• [ORDEM DE TRABALHO]: Reproduza sem alterações o trecho do texto sobre o oncologista brasileiro, tudo desde "Recrutado pelos EUA" até "combate ao câncer.".

• [TEXTO FORNECIDO]:
※

Recrutado pelos EUA na Segunda Guerra, oncologista brasileiro fez história no combate ao câncer de mama
Aventuras Na História
Durante a Segunda Guerra Mundial, enquanto os americanos estavam em batalha na Europa, lutando contra as tropas de Hitler e dos países do Eixo, médicos de diversas partes do planeta eram levados para os Estados Unidos do então presidente Franklin Roosevelt para suprir a falta dos residentes que apoiavam os militares nos campos de batalha.
Entre esses médicos estrangeiros, um brasileiro foi recrutado, Fernando Campello Gentil (1920 -1980). Em 1942, Gentil foi para Nova York para trabalhar no Memorial Sloan-Kettering Cancer Center, e chegou a ser assistente do doutor George T. Pack, na época uma das maiores autoridades em cirurgia oncológica e pioneiro no uso da quimioterapia como meio de combate ao câncer.
Quando o conflito chegou ao fim, no entanto, os médicos americanos regressaram ao país, prontos para retomar seus postos. Os serviços dos estrangeiros não eram mais necessários e todos os médicos seriam dispensados. Contudo, como uma espécie de homenagem, decidiram escolher um dos residentes estrangeiros para que permanecesse trabalhando no hospital em Nova York.

※

• [ITENS DE DADOS]:
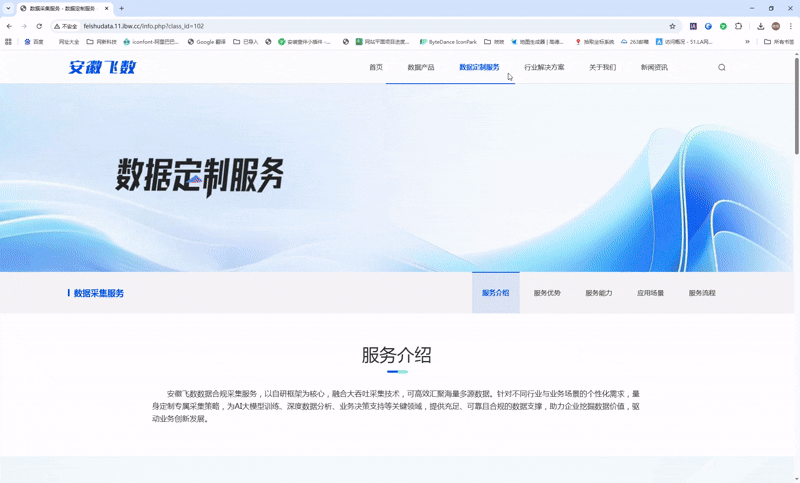Switch to the 应用场景 tab

pyautogui.click(x=650, y=293)
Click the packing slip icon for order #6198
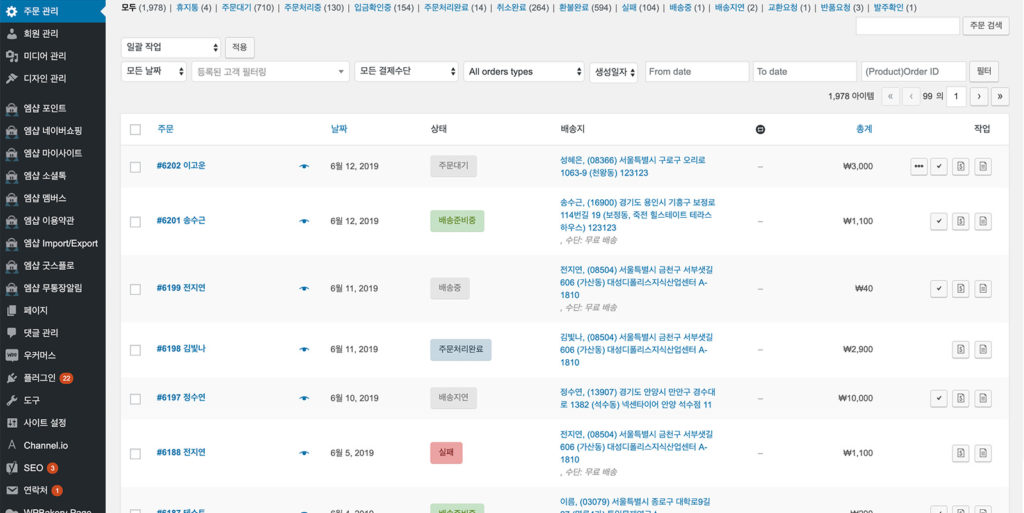Viewport: 1024px width, 513px height. click(983, 350)
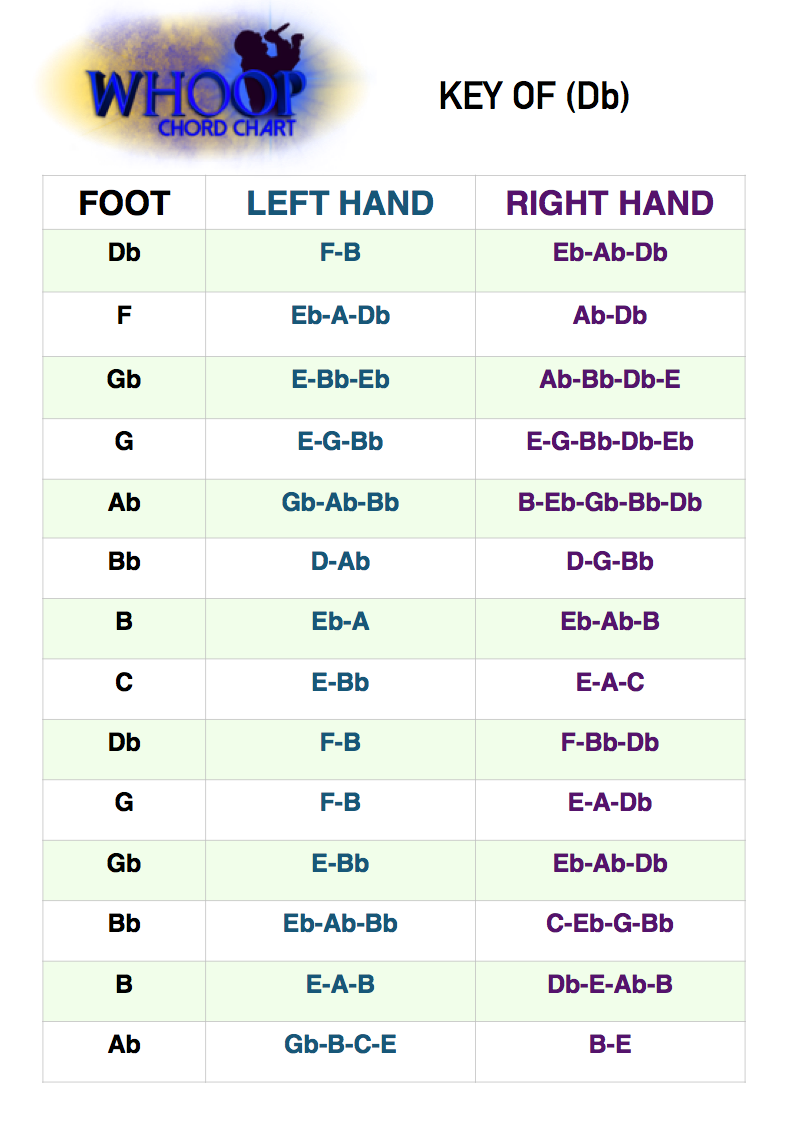Screen dimensions: 792x1124
Task: Click the Ab-Bb-Db-E right hand chord
Action: click(x=610, y=380)
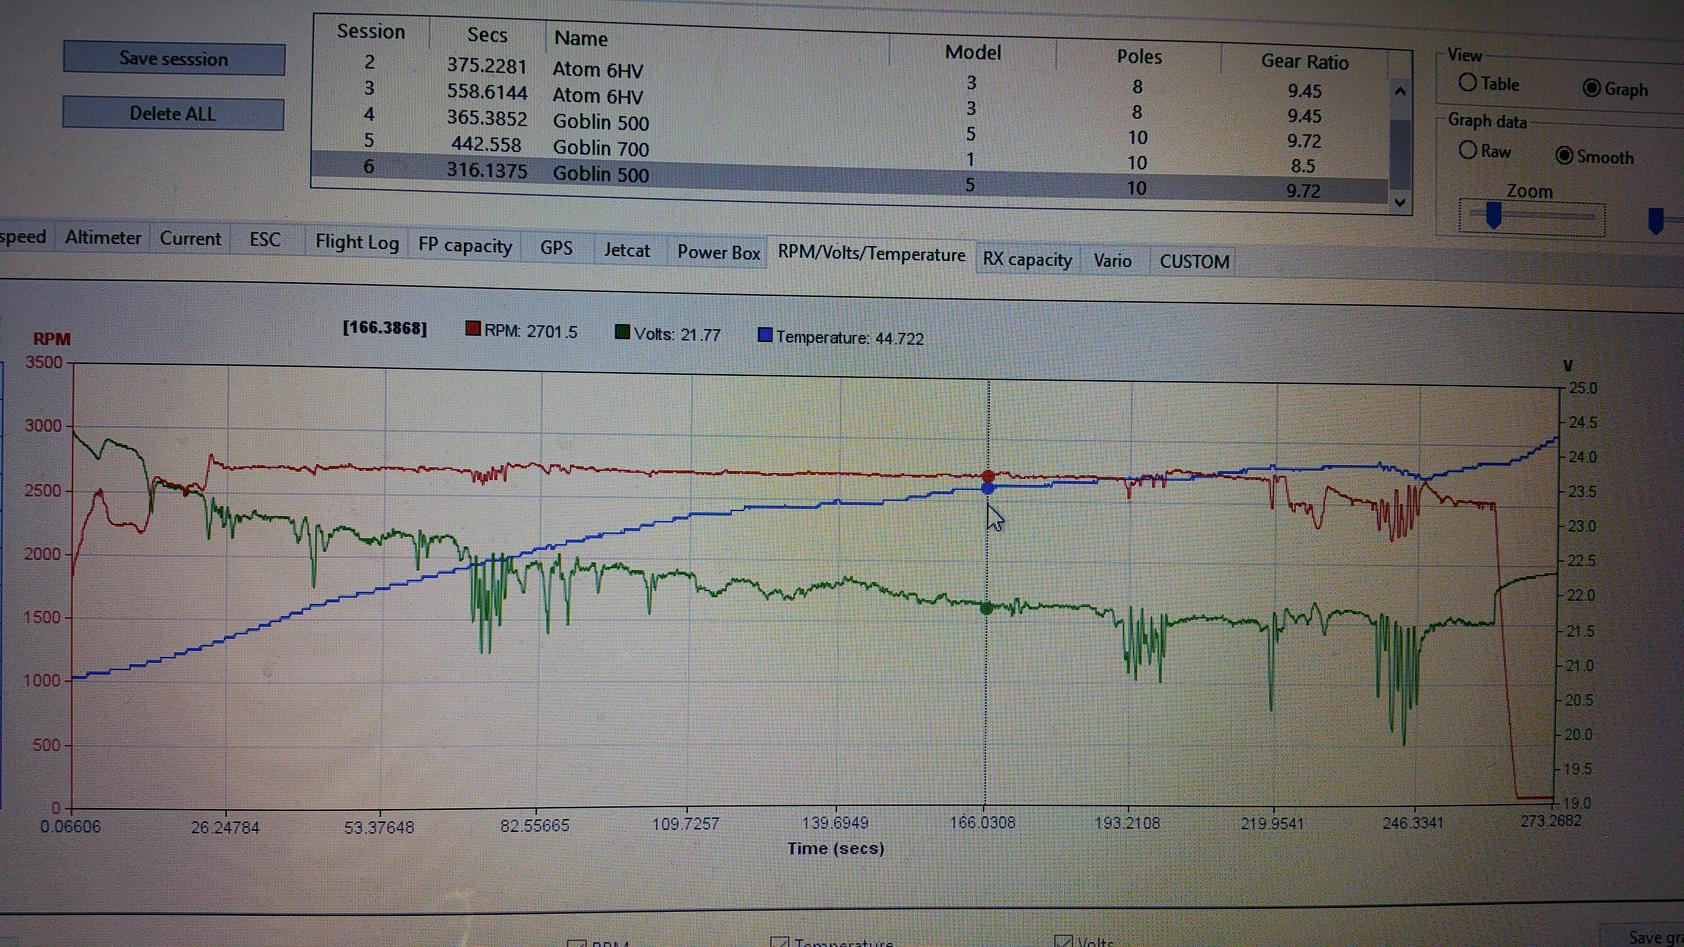Image resolution: width=1684 pixels, height=947 pixels.
Task: Click the Secs column header
Action: point(487,35)
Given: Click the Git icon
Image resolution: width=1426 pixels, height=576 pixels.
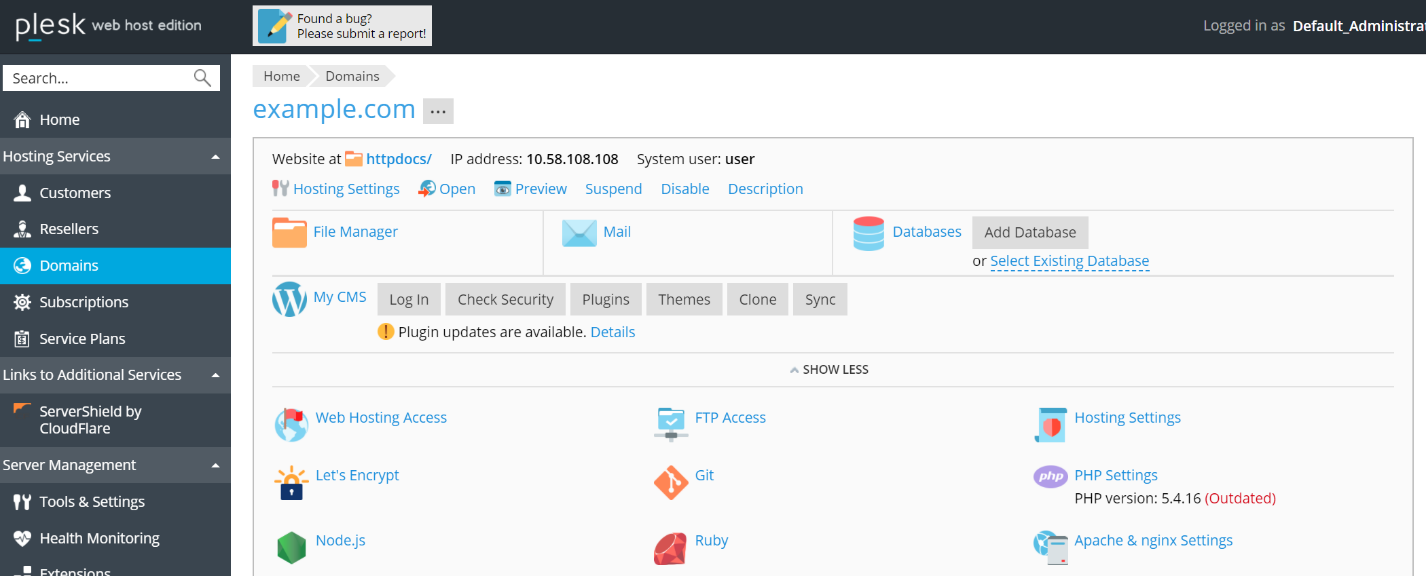Looking at the screenshot, I should coord(670,483).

※

• [RESULTADO]:
Recrutado pelos EUA na Segunda Guerra, oncologista brasileiro fez história no combate ao câncer de mama
Aventuras Na História
Durante a Segunda Guerra Mundial, enquanto os americanos estavam em batalha na Europa, lutando contra as tropas de Hitler e dos países do Eixo, médicos de diversas partes do planeta eram levados para os Estados Unidos do então presidente Franklin Roosevelt para suprir a falta dos residentes que apoiavam os militares nos campos de batalha.
Entre esses médicos estrangeiros, um brasileiro foi recrutado, Fernando Campello Gentil (1920 -1980). Em 1942, Gentil foi para Nova York para trabalhar no Memorial Sloan-Kettering Cancer Center, e chegou a ser assistente do doutor George T. Pack, na época uma das maiores autoridades em cirurgia oncológica e pioneiro no uso da quimioterapia como meio de combate ao câncer.